Continua senza esclusione di colpi la disfida infinita tra il governo e la Regione davanti alla Corte costituzionale. Nel mirino della giunta Zaia, e nelle mani dei legali di Palazzo Balbi, è finita stavolta la legge di Stabilità 2014 approvata il 27 dicembre scorso.
La manovra, che secondo i tecnici della Regione «appare di singolare complessità e difficoltà interpretativa, anche per effetto della tecnica legislativa utilizzata, che evidenzia un articolo unico, composto da 749 commi» è stata impugnata in diversi punti, ritenuti tutti lesivi dell’autonomia riconosciuta dalla Costituzione alla Regione.
Nello specifico, si contesta innanzitutto la proroga delle disposizioni relative al commissariamento delle Province, «applicabile ai casi di scadenza naturale del mandato nonché di cessazione anticipata degli organi provinciali che intervengono in una data compresa tra il 1 gennaio e il 30 giugno 2014». Uno slittamento dei termini resosi necessario per evitare che si vada al voto nelle more dell’approvazione del ddl Delrio, fermo al palo dopo l’avvicendamento tra Letta e Renzi, ma che ha già sollevato più di una perplessità tra gli stessi costituzionalisti. Il ricorso sull’argomento, peraltro, conferma la volontà politica già manifestata dalla Regione di schierarsi al fianco delle Province contro la loro cancellazione.
In secondo luogo si contesta l’introduzione dell’obbligo di ottenere dall’Agenzia del Demanio un nulla osta preventivo ogni qual volta si tratta di rinnovare i contratti di locazione degli immobili stipulati dalla pubblica amministrazione, inclusa ovviamente quella regionale. Una norma legata alla spending review (la ratio è quella di evitare che le articolazioni territoriali dello Stato spendano troppo di affitto, mentre magari in giro per la città ci sono spazi disponibili vuoti e abbandonati) che per i legali di Palazzo Balbi «appare irrazionale e irragionevole».

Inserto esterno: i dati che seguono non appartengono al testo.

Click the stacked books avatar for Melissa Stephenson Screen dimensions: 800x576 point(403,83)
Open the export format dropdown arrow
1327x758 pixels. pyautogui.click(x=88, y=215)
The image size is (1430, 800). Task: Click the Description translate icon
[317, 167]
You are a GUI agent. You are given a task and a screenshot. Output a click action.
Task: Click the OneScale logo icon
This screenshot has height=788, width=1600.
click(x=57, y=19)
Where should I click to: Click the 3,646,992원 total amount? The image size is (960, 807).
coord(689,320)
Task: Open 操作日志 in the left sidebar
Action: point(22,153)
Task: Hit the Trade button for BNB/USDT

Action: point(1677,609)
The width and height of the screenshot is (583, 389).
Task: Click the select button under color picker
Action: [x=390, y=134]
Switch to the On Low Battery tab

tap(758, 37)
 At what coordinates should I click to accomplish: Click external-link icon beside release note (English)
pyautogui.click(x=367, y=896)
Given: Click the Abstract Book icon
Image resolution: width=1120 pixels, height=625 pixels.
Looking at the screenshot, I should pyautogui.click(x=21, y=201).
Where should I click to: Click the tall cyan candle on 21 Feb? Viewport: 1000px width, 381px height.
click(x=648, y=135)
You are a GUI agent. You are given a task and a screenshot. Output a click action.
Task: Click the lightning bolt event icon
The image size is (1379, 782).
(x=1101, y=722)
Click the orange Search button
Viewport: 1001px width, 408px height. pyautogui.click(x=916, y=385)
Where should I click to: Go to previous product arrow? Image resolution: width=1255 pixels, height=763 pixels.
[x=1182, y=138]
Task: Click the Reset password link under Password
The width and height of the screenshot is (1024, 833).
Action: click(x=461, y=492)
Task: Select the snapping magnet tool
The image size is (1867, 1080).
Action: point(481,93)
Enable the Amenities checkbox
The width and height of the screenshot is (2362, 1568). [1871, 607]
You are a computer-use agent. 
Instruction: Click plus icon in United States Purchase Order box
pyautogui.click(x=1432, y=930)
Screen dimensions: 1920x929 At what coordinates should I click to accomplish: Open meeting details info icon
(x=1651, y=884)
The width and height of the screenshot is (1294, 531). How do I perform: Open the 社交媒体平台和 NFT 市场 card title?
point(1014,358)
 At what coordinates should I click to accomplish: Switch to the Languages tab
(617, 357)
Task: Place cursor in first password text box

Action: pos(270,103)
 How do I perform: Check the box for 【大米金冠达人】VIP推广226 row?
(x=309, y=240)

Terzo punto del ricorso, la ridefinizione dei contorni del patto di stabilità interno, che secondo la Regione sarebbe avvenuta in modo del tutto autoritario da parte di Roma, in spregio «all’indispensabile processo di concertazione istituzionale» che sarebbe dovuto, visto che la materia è annoverata tra quelle a potestà concorrente. Quarto punto, su cui il governatore aveva già anticipato battaglia, l’ampliamento dell’ambito (già piuttosto vasto) di applicazione della capacità impositiva e fiscale già riconosciuta alle province di Trento e Bolzano, «del tutto asimmetricamente rispetto alle Regioni a Statuto ordinario confinanti». Una concessione che, si legge nella delibera varata dalla giunta, «esorbita dai confini della specialità regionale esistenti generando uno squilibrio strutturale incompatibile con il principio di unitarietà ed indivisibilità della Repubblica». Per non dire del rischio dumping e concorrenza sleale tra vicini di casa: «La norma nell’introdurre un regime fiscale differenziato altera le condizioni economiche e patrimoniali degli operatori economici tutelate dall’ordinamento comunitario, e configura una violazione della Costituzione in quanto si costituisce una discriminazione economica su base territoriale e nella connessa violazione degli atti istitutivi della Comunità europea».
Infine, quinto e ultimo punto, l’assegnazione agli enti locali, con modalità indifferenziata, di «competenze relative anche all’organizzazione e gestione di aziende speciali ed istituzioni operanti nell’ambito dei servizi socio-assistenziali». Dal momento che la Sanità è materia di competenza regionale, il comma in questione lederebbe «irrimediabilmente le attribuzioni regionali indiscutibilmente esistenti in materia e riconosciute alle Regioni dalla Costituzione».
Dell’ennesima controversia davanti alla Consulta sono stati investiti i legali dell’Avvocatura regionale e l’avvocato Luigi Manzi del Foro di Roma.